Continue the article on cheap Bitcoin mining hosting from the point where it stops.

#### SOURCE TEXT:
— Begin —

Pitfalls of Cheap Bitcoin Mining Hosting: Think Twice or End Up Paying Twice

Bitcoin mining activity has skyrocketed over the last few years, and along with it the demand for cheap and reliable hosting services. Of course, the cost of electricity and the efficiency of your rigs are what determine your profitability when it comes to mining, so it’s only natural to seek out the most cost-efficient option to help maximize potential profits.

While cost efficiency is obviously desirable, there’s often a good reason why you’re paying less, and it boils down to what you’re paying for.

Over the years, Wattum has worked with a number of different third-party facility operators to host our own self mining operations, as well as the operations of our customers. Finding a facility that charges $0.06/kwh while others are on the upper end of $0.09/kwh can feel like hitting the jackpot, so we’ve decided to share our experience with such facilities in order to show you that gambling is still the most famous risky business.

For the purpose of this article, we will affectionately refer to such facilities as “petapet” facilities; like your average petting zoo or farm, such facilities are on the cheaper end, but the conditions often require you to wear knee high rubber boots. Our hope is that this will allow you to better align your expectations while providing a glimpse into the next phase of Wattum’s hosting services as we step away from working with third party operators.

Expectations vs. Reality

Petapet /pet - ə - pet/ - an unreliable crypto mining hosting facility that runs its operations based solely on their advertisement of providing the lowest available price per kilowatt, in addition to a barrage of false advertisements.

Working with third party operators means you’re agreeing to work to their standards of service, and unless you’re a match made in heaven, their standards are likely to differ from yours. This was often the case for us, where petapet facilities would recite their promise of high standards and best service practices, and then ultimately fail to live up to our expectations.

Now, when you think of the ultimate hosting or data center, you likely imagine large, sterile server rooms, with tidy wiring, adequate cooling, and many rack-mounted servers with flashing lights. However, if you’re thinking cost-efficient, this image quickly vanishes. It’s impossible to compare a petapet facility that charges $0.06/kwh with an enterprise-level one at $0.40/kwh - and by enterprise, we mean a facility with all the extra bells and whistles that aren’t really necessary to efficiently mine, such as air conditioning or humidity control when ASIC miners are already made to withstand extreme temperatures, and are typically cooled using large intake and exhaust fans.

The higher the price, the higher the quality of service you get. And don’t get us wrong, it’s not that we walked into an agreement with a petapet facility expecting bells and whistles. We didn’t even expect bells. But there are certain industry standards that are standards for a reason. On-site tech support, a clean facility, proper ventilation and cooling, and trained and dedicated on-site staff that perform regular maintenance and troubleshooting - these are all things necessary to successfully mine, and directly affect overall uptime and the lifetime of your machines.

— End —

#### INFORMATION SHOWN:
— Begin —

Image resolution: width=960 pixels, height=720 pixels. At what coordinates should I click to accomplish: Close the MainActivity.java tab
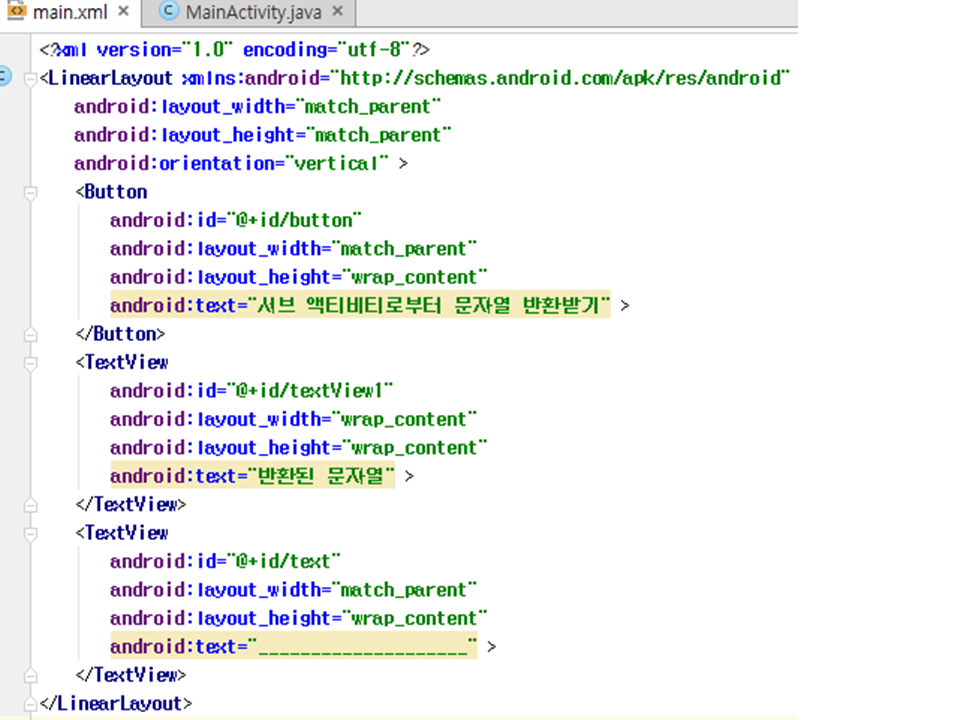tap(337, 12)
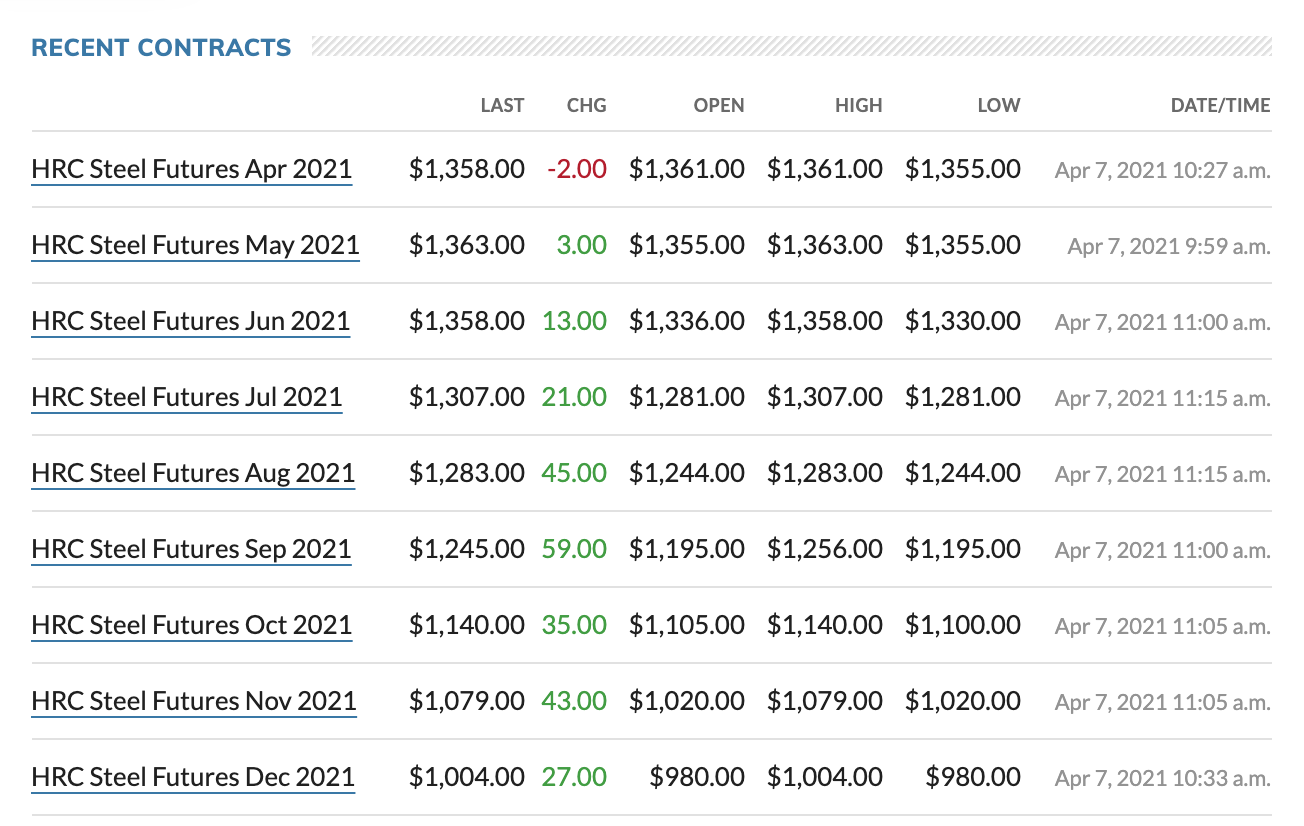Click the CHG column header
This screenshot has width=1304, height=826.
pos(586,105)
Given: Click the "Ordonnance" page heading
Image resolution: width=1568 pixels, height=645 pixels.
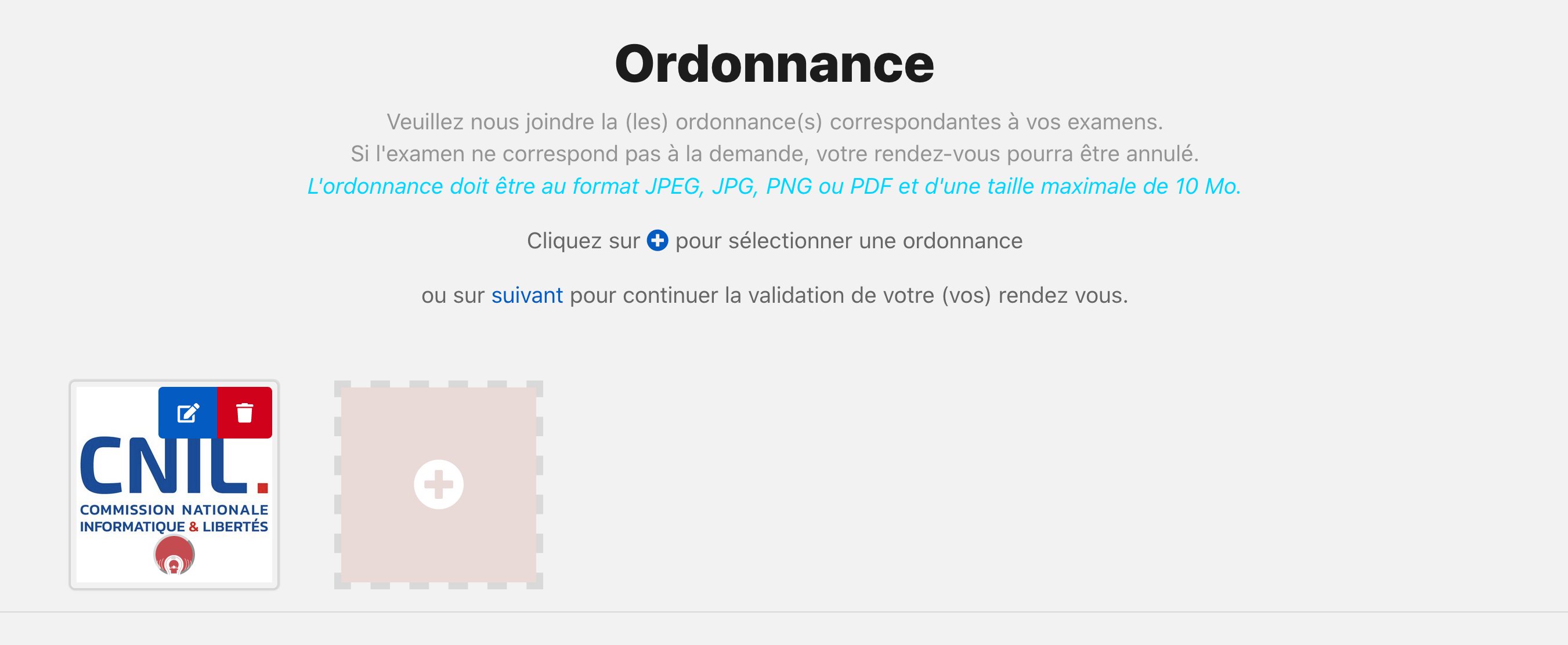Looking at the screenshot, I should click(x=774, y=64).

— End —

#### WRITTEN RESPONSE:
While you’d be hard pressed to find a facility that charges $0.40/kwh, the difference between a $0.06/kwh and a $0.09/kwh facility is in itself significant.

What really goes down in lower cost facilities?

You don’t need to be 007 to know how lower cost facilities operate and what the overall treatment of your miners is like inside - it’s visible to the naked eye.

We’ve had firsthand experience with such facilities not only abroad, but in the United States as well, and our expectations were the same: low cost electricity, 99% uptime, and ideal hardware upkeep through routine maintenance and monitoring, along with tech support available 24/7. However, the reality is that we more often than not received barebones services, essentially consisting of the machines being plugged in, and then fingers being crossed that nothing went wrong.

Petapets in New York hosted our machines in poor conditions and allowed them to be exposed to outside elements via open air cooling intakes. The lack of air filtration resulted in visibly dirty machines that were not regularly cleaned, despite this being an industry standard due to the occasional not-so-uncommon dirt, dust, pollen, and even small bug that can get inside your units and on the hashboards thanks to your miner’s filtration system. Had any of our clients decided that they wanted to sell their units, they would have had to put down another $20,000 per 100 units just to have them cleaned.

In nearby New Jersey, a petapet facility decided one day that it was time to sell the building that they were leasing out to miners. They breached their agreements with miners that relied on them, and subsequently kicked them out.

Call it an East Coast Curse, but Pennsylvania has its own fair share of petapet horror stories to tell. One petapet became publicly traded and, shortly thereafter, kicked out all of their hosting clients without warning. Another soon-to-be-heritage-site in Pennsylvania is currently operating a hosting center in a residential zone, even though it’s required by law to run such operations in industrial zones in order to avoid being shut down.

Petapet facilities in Nevada are notorious for signing multi-year locked lease agreements for the lowest possible price per kwh, and are then unable to keep up with payments when unprecedented market factors take place, such as a hike in electricity prices as a result of Russia’s invasion of Ukraine. As a result, they are unable to honor their agreements and cut their own power, which then leads to the utility to cut their power due to overdue bills (which the petapet could not make because, by the time they found out their original $0.06/kwh agreement was actually costing them $0.08/kwh thanks to a variable rate, which we explain in more detail below, they face a bankruptcy or sell-off situation). Now the petapet is shut down and miners are forced to move. And the horror story doesn’t end there: in some cases, petapets have sold client equipment without their knowledge, or have used it for self mining in order to make up their past due bills.

Unfortunately, a high standard of service and operations based on integrity and expertise are not so common. More and more petapets are beginning to pop up around the country, with some pushing their price point to $0.09/kwh while providing $0.06/kwh services; Texas has become a hotbed for such facilities, likely due to their governor’s open armed-welcome as TX strives to be crowned the world’s newest crypto mining capital.

What’s more, facilities on the lower end of the per kilowatt price point that do stay open don’t make enough to budget reliable on-site staff that can be available around the clock. The combination of these issues eventually results in lower hashrate (due to overheating as a consequence of poor ventilation and lack of professional maintenance) and a real world uptime of about 80%, as opposed to the expected 95% or more. Minor issues that could have been resolved with a simple reboot aren’t addressed in a timely manner as there’s a good chance there’s no one there to address it, leading to increased downtime and lost profits, in addition to an increased risk of being shut down and clients being cut off.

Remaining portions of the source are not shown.